§ WHAT THE TASK ASKS
Write out the listing from the line with "Open battle record for rank 2 player" to the line with "Instruction: Click the", both included, and omit the pictures.

§ THE DATA
──────

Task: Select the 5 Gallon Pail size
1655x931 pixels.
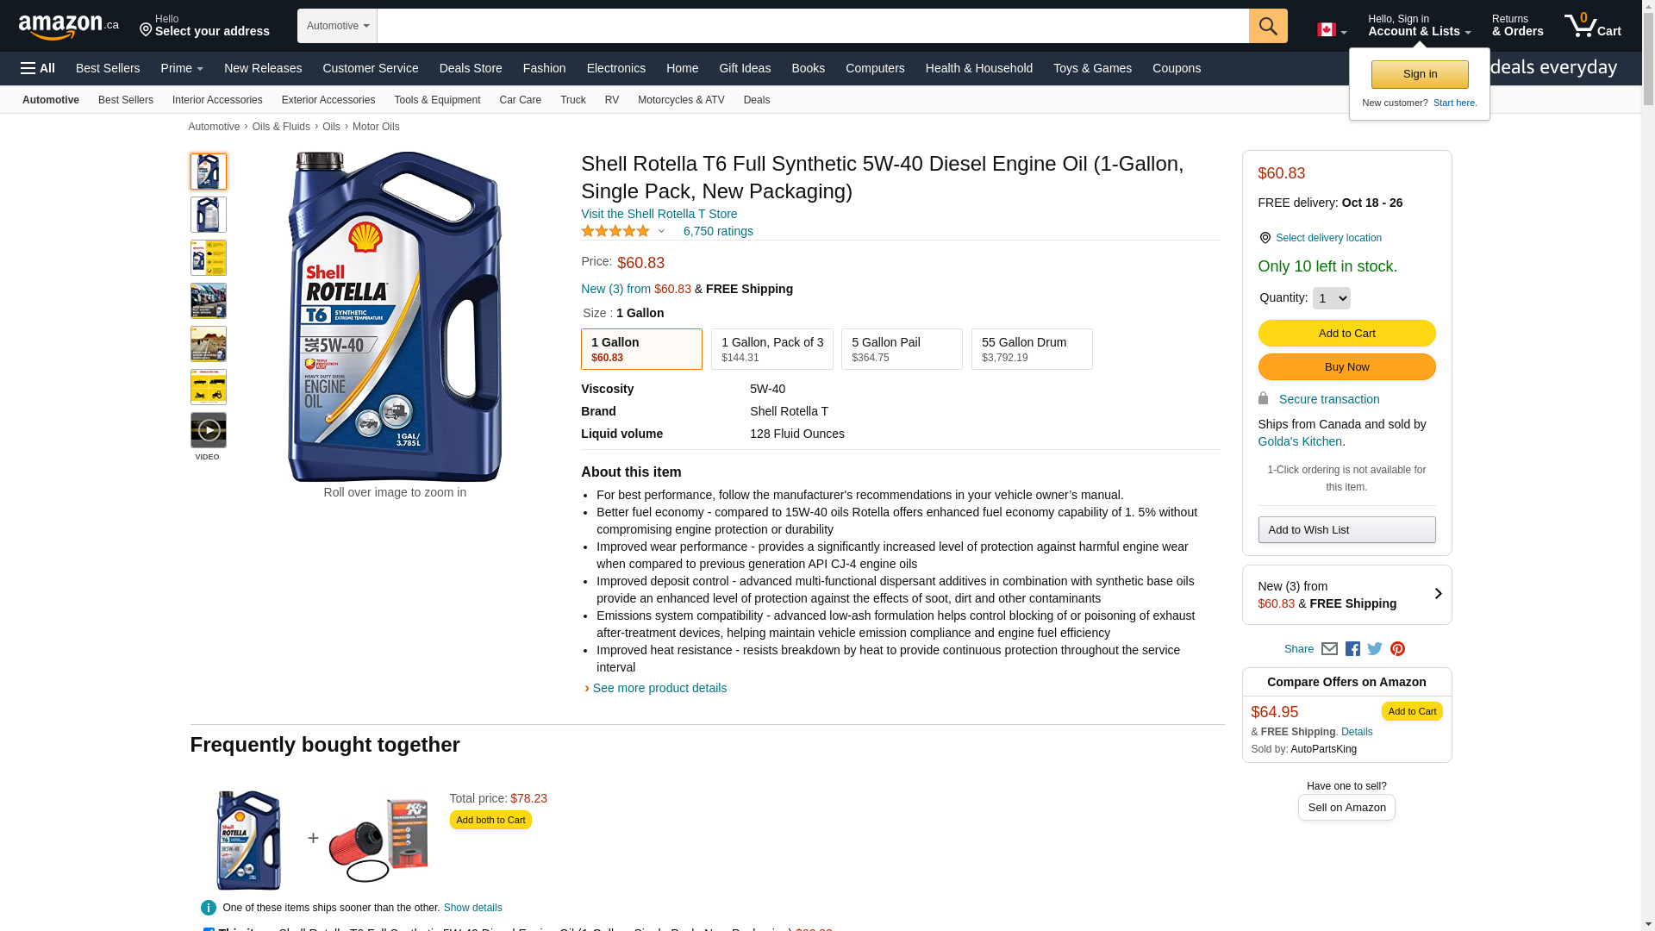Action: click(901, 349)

──────

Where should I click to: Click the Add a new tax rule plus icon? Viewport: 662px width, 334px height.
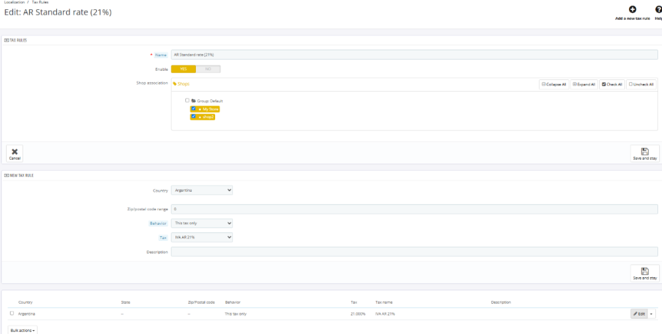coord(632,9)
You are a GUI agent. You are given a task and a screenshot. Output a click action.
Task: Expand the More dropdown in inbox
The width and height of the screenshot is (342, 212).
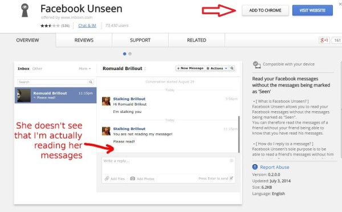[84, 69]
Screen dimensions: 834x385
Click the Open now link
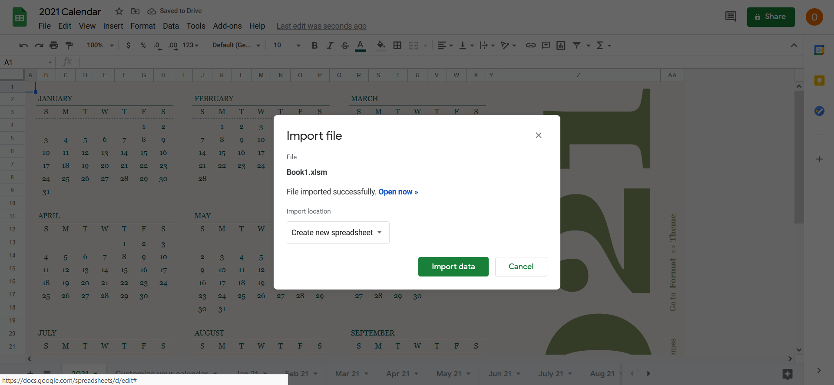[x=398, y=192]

──────

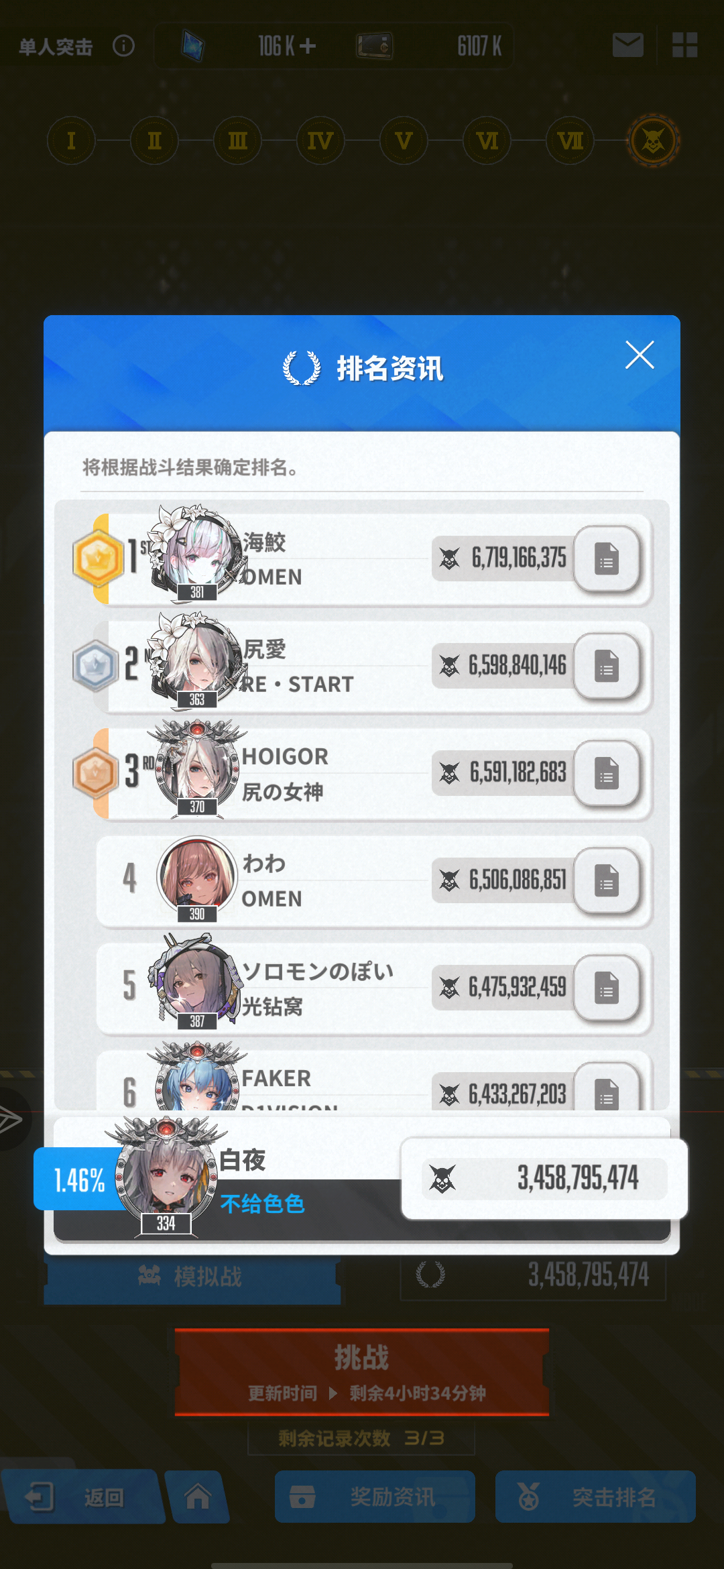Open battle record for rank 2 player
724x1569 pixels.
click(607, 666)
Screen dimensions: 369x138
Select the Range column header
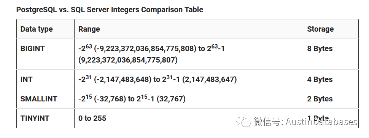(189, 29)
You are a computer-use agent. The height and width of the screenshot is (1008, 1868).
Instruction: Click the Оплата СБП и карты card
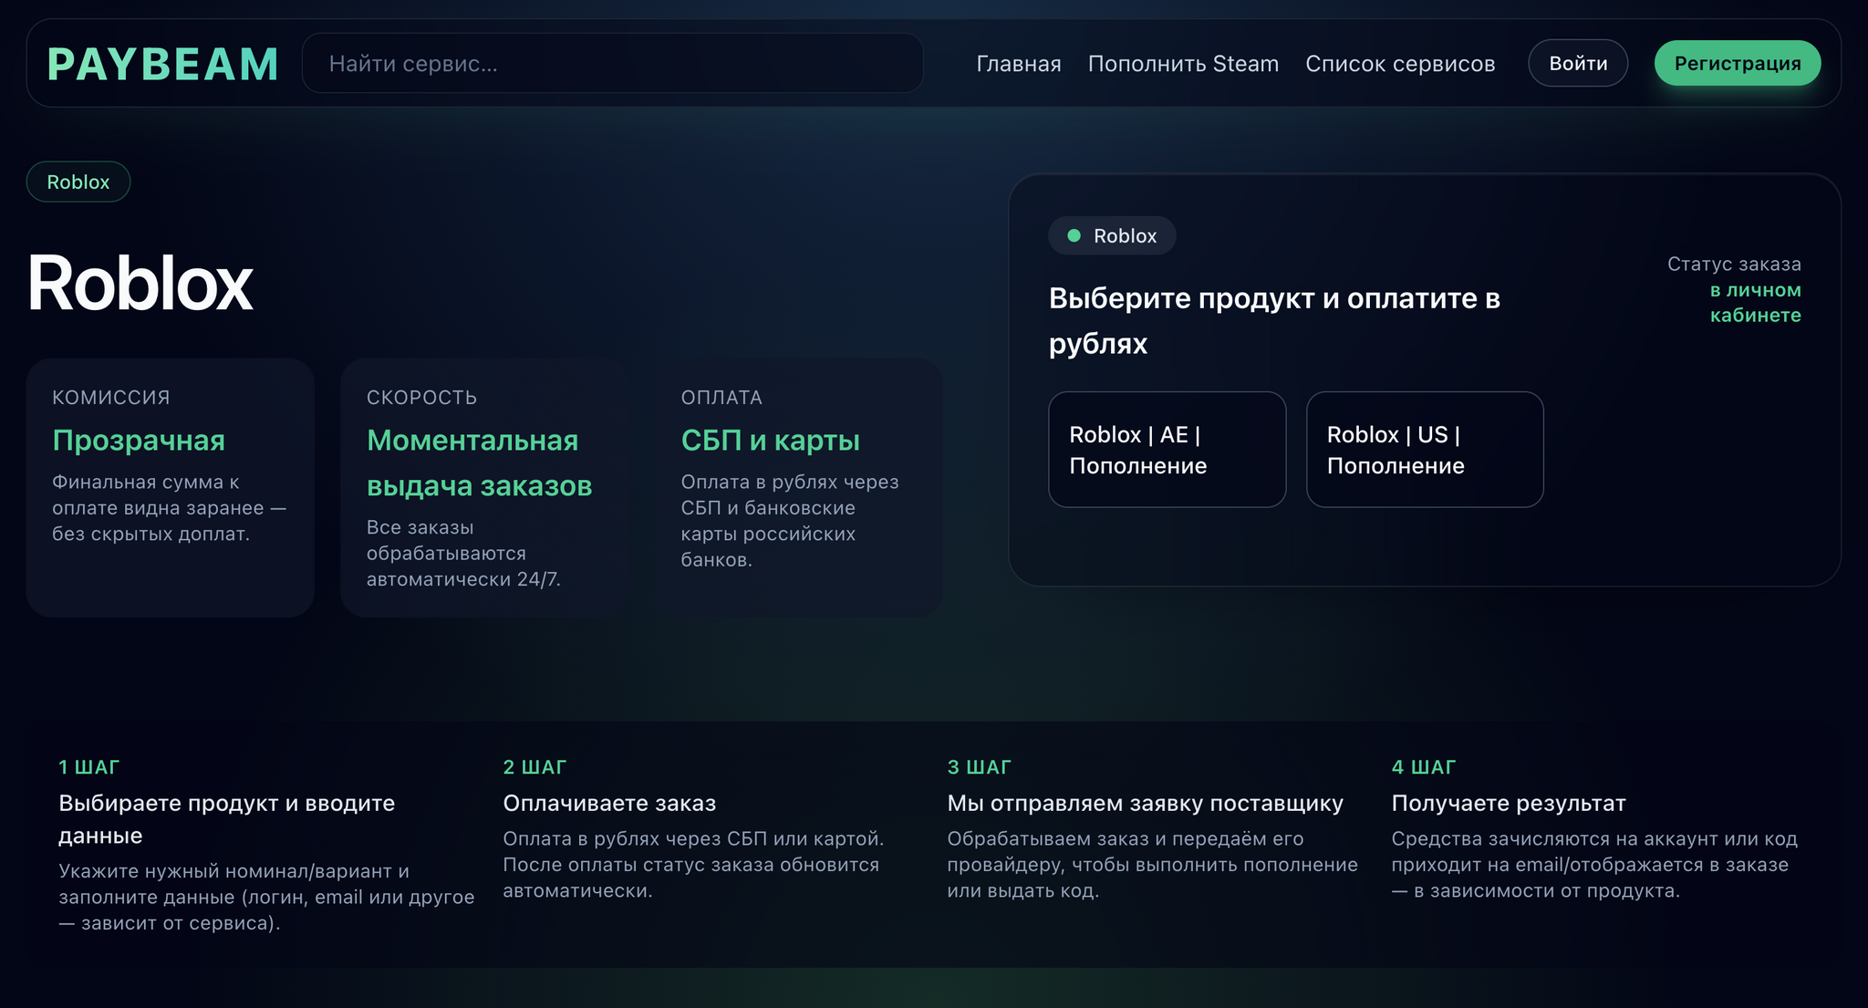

──────

§ CORRECT RESPONSE
Open battle record for rank 2 player
724x1569 pixels.
click(607, 666)
Screen dimensions: 369x138
Select the Range column header
(189, 29)
You are a computer-use agent. The height and width of the screenshot is (1008, 1868).
Instruction: Click the Оплата СБП и карты card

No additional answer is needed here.